Crypto Liquidity Crisis
The second major issue casting a shadow over the crypto market is a liquidity crisis. This is especially significant for Bitcoin and Ethereum.
Despite the USD-denominated market depth remaining somewhat stable. Liquidity has been flat as measured by coin-denominated 2% market depth, meaning the depth of bids and asks within 2% of the current trading price. This reflects an increasing indifference toward the crypto market.
The ongoing liquidity decline has elicited statements from Jane Street and Jump Crypto, two market makers, revealing plans to scale back their crypto operations in the US due to regulatory uncertainties. Jane Street went further, announcing a global scale-back of its crypto operations.
The implications of reduced liquidity in the crypto market are significant. Liquidity is a critical aspect of any financial market, including crypto. It refers to the ease with which assets can be bought or sold in the market without affecting the asset’s price.
High liquidity levels create a more secure and efficient market. Therefore, allowing participants to enter easily and exit trades leads to tighter spreads.
In contrast, low liquidity can hinder the ability of market participants to execute larger trades without incurring price impact, also known as slippage.
In practical terms, if a trader wants to sell a significant quantity of crypto and there are not enough buyers, the price may have to be reduced to make it appealing. This process could create a downward price spiral, leading to lower prices and possibly triggering a sell-off.
Surging Selling Pressure
The third problem presented in June 2023 is the surge in selling pressure as Bitcoin dropped below $27,000.

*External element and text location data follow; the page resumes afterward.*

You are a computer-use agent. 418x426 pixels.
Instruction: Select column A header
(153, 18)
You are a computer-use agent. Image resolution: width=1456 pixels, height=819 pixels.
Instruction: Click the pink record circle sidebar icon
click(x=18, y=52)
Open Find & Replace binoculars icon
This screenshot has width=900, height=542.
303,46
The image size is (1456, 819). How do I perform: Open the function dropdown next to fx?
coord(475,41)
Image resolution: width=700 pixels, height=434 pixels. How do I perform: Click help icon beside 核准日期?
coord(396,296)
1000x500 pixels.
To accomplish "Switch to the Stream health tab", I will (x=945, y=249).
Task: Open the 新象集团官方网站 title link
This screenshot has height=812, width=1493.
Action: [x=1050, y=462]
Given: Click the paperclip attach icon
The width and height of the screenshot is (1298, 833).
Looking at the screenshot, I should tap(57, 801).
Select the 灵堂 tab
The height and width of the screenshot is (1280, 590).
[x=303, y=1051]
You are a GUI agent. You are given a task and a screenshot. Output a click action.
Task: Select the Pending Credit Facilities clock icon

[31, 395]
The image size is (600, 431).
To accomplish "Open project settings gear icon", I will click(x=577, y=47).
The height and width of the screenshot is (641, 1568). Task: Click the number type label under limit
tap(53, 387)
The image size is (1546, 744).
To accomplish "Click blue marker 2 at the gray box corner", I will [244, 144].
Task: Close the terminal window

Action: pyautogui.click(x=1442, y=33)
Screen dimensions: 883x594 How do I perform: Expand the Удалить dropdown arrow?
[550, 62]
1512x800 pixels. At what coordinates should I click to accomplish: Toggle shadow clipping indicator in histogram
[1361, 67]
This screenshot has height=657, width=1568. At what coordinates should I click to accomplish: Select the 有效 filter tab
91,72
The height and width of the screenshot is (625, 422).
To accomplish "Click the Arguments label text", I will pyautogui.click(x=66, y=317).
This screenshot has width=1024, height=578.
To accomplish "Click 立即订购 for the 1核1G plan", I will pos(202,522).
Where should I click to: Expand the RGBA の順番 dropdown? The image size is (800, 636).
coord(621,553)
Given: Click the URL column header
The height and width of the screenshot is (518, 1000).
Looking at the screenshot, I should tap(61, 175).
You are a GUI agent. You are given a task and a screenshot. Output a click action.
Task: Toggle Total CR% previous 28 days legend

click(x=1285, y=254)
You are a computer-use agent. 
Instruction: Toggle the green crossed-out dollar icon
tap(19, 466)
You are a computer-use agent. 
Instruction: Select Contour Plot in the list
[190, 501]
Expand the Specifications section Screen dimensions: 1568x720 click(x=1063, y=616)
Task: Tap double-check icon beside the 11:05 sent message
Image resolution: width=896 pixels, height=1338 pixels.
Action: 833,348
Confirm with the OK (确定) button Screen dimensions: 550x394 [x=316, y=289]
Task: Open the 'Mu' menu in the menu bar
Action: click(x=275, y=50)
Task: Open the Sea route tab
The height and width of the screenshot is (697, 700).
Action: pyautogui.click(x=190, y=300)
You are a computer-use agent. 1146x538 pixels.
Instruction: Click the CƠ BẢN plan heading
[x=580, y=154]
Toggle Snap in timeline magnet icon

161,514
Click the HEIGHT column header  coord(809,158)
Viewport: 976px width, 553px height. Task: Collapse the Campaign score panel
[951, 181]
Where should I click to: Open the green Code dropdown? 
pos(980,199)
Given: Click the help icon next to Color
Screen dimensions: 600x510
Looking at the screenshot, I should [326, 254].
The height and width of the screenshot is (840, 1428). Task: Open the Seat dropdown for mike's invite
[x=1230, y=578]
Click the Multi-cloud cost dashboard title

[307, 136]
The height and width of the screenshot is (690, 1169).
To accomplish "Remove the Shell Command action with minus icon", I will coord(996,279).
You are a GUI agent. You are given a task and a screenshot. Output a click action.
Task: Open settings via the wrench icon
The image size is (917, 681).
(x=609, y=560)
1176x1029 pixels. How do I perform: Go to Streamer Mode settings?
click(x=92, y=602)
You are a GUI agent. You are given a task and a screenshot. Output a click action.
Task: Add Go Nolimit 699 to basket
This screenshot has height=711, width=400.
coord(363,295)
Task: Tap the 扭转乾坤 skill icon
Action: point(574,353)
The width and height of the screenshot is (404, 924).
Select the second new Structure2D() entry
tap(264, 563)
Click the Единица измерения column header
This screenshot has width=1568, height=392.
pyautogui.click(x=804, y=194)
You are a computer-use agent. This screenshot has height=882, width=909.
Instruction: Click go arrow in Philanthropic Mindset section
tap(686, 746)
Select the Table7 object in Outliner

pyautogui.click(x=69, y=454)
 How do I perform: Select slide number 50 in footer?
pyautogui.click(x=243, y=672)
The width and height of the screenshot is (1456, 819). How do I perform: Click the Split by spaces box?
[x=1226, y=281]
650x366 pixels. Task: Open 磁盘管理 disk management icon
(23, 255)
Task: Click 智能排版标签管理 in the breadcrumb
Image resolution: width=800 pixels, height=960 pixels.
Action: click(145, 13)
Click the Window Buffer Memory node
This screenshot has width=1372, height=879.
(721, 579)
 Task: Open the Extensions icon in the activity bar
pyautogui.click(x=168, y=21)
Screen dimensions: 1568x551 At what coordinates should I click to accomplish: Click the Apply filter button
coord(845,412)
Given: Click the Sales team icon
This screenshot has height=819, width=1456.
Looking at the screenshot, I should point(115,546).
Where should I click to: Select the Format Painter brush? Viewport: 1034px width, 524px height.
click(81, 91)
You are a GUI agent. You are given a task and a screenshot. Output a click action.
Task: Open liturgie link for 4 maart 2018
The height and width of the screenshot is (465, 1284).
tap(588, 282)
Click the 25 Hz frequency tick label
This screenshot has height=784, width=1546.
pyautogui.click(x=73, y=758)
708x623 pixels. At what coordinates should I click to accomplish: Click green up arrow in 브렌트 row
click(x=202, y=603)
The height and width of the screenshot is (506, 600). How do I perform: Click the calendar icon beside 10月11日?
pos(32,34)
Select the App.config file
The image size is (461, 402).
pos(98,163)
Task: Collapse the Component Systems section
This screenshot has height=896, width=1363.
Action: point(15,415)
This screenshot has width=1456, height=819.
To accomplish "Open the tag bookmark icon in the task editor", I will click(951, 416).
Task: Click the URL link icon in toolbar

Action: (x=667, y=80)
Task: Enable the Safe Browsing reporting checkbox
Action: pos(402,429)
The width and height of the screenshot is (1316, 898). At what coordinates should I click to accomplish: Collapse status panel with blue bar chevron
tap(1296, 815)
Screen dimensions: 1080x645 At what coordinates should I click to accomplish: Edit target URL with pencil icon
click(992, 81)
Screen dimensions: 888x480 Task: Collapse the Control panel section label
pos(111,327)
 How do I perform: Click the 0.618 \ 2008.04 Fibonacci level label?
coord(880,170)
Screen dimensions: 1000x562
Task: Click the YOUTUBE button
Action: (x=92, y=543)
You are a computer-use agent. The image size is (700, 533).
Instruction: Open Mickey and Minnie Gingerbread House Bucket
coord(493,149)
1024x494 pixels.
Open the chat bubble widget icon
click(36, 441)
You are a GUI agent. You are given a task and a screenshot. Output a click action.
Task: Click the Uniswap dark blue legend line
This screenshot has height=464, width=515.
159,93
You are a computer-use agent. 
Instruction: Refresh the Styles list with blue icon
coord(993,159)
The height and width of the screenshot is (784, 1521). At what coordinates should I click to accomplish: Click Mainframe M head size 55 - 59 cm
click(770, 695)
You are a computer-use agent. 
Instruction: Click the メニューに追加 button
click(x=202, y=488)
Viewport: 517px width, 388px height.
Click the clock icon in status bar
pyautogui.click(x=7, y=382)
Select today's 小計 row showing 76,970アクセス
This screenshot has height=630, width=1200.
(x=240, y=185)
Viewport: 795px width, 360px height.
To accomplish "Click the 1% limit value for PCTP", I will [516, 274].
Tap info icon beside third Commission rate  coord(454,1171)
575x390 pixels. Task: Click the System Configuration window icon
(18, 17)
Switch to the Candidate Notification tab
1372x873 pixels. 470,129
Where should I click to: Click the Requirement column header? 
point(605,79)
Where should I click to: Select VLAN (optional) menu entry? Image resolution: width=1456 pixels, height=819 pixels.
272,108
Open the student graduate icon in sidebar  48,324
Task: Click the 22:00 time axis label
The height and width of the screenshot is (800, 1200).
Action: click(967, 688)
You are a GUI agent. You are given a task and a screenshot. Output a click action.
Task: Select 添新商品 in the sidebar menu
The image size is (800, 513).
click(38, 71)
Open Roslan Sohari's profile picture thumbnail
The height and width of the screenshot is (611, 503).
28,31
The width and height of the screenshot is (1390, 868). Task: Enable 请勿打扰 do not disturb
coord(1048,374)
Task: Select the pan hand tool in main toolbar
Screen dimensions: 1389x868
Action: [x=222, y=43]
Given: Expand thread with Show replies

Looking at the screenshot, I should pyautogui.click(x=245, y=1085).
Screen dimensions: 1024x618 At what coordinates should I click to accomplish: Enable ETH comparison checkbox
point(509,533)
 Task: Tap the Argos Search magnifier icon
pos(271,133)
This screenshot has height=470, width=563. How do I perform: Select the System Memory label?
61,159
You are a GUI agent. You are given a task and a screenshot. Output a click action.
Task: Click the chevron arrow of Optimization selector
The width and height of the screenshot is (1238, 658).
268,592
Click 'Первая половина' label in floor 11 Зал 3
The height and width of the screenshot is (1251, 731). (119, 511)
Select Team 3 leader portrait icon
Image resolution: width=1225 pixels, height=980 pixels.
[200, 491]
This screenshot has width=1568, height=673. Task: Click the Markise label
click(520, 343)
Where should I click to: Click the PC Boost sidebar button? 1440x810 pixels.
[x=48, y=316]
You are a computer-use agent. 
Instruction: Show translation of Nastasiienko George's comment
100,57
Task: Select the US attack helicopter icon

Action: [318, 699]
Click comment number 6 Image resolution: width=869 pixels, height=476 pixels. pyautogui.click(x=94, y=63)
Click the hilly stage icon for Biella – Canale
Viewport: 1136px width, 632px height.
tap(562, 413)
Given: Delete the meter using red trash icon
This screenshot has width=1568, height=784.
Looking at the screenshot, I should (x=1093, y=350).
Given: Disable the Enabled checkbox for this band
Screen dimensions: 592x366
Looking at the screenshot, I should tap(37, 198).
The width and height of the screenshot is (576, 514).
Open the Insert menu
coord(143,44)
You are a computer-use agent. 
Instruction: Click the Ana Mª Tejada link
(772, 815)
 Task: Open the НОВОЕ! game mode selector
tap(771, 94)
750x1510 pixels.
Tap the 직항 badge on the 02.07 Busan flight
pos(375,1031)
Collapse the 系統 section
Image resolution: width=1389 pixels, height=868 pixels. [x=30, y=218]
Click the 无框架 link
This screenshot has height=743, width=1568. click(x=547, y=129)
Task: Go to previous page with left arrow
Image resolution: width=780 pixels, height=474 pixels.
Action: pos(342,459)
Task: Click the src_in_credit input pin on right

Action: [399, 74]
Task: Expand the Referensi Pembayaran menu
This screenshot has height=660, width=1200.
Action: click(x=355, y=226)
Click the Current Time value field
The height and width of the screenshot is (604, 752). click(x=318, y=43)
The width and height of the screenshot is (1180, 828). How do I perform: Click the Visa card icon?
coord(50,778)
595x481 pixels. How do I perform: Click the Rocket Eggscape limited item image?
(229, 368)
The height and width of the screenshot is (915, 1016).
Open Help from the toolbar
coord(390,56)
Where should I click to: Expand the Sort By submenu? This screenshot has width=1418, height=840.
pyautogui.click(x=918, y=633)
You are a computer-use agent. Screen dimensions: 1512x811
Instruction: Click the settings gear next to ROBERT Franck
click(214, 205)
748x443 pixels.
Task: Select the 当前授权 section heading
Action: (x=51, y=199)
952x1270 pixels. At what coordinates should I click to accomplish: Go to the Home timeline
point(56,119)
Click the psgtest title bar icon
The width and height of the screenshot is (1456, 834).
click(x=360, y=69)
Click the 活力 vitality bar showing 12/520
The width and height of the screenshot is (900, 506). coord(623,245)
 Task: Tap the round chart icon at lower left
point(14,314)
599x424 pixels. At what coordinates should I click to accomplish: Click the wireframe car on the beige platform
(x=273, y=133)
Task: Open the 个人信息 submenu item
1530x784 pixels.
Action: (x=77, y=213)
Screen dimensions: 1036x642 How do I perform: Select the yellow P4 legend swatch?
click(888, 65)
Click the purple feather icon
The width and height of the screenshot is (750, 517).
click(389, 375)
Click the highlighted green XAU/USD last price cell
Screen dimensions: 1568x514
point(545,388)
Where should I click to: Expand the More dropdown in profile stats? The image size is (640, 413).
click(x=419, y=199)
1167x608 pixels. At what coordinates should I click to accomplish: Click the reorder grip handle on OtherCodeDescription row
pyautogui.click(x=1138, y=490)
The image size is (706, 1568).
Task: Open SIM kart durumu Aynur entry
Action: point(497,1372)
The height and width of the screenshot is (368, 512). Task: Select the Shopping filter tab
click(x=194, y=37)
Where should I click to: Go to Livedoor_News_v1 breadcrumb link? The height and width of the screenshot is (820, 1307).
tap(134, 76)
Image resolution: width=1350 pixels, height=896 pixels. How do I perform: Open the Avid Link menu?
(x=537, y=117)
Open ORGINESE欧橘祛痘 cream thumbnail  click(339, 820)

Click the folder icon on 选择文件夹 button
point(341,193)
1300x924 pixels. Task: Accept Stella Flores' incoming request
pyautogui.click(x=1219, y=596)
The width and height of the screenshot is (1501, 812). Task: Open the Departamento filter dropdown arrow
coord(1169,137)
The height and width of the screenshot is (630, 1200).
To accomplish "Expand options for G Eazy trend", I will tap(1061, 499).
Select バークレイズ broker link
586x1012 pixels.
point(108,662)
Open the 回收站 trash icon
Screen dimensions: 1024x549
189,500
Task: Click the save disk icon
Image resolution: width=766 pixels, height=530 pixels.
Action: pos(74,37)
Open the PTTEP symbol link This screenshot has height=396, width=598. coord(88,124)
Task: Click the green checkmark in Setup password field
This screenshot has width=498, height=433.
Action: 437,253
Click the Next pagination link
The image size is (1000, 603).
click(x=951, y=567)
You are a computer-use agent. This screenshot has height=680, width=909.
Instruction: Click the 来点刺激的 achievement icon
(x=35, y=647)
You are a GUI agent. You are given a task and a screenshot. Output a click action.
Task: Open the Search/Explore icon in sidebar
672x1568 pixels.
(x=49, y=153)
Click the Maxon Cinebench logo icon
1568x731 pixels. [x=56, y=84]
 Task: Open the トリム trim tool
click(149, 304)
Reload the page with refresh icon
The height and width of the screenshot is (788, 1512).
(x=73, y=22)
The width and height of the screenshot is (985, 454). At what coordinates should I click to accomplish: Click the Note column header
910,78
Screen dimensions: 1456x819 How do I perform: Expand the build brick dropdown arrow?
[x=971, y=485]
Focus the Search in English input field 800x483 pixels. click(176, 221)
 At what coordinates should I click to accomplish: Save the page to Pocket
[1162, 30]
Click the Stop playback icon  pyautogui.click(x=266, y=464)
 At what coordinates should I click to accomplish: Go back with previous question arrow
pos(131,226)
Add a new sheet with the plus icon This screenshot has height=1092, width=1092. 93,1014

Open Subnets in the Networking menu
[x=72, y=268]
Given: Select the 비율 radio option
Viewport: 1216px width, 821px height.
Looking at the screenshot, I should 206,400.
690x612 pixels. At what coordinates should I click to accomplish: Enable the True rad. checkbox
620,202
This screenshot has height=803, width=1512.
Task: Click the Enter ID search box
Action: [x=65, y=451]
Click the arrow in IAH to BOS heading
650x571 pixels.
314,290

While the crypto community keeps a watchful eye on crucial price levels, concerns around liquidity have been amplified in the wake of legislative actions in the US.
Antoni Trenchev, managing partner of crypto lender Nexo, raised an interesting point.
“Bitcoin faces a number of potential banana skins in June now the debt ceiling drama looks to have passed. Once the Senate likely backs the debt-limit legislation, the market faces a flood of treasury bill issuance, which will likely draw liquidity away from risk assets like Bitcoin,” said Trenchev.
The US House of Representatives recently approved a deal to suspend the $31.5 trillion debt ceiling. This could result in the issuance of up to $1 trillion in US Treasury bills, posing additional pressure on Bitcoin.
“For Bitcoin, it’s quite simple: Stay above the 200-week moving average around $26,300, and the bullish uptrend from the November low of $15,500 is intact. On the upside, get above $31,000, and things might start to get really interesting,” remarked Nexo’s Trenchev.
Still, Maartunn, Community Manager at CryptoQuant, believes that despite the recent spike in selling pressure similar to previous sell-offs, it may peak soon and revert.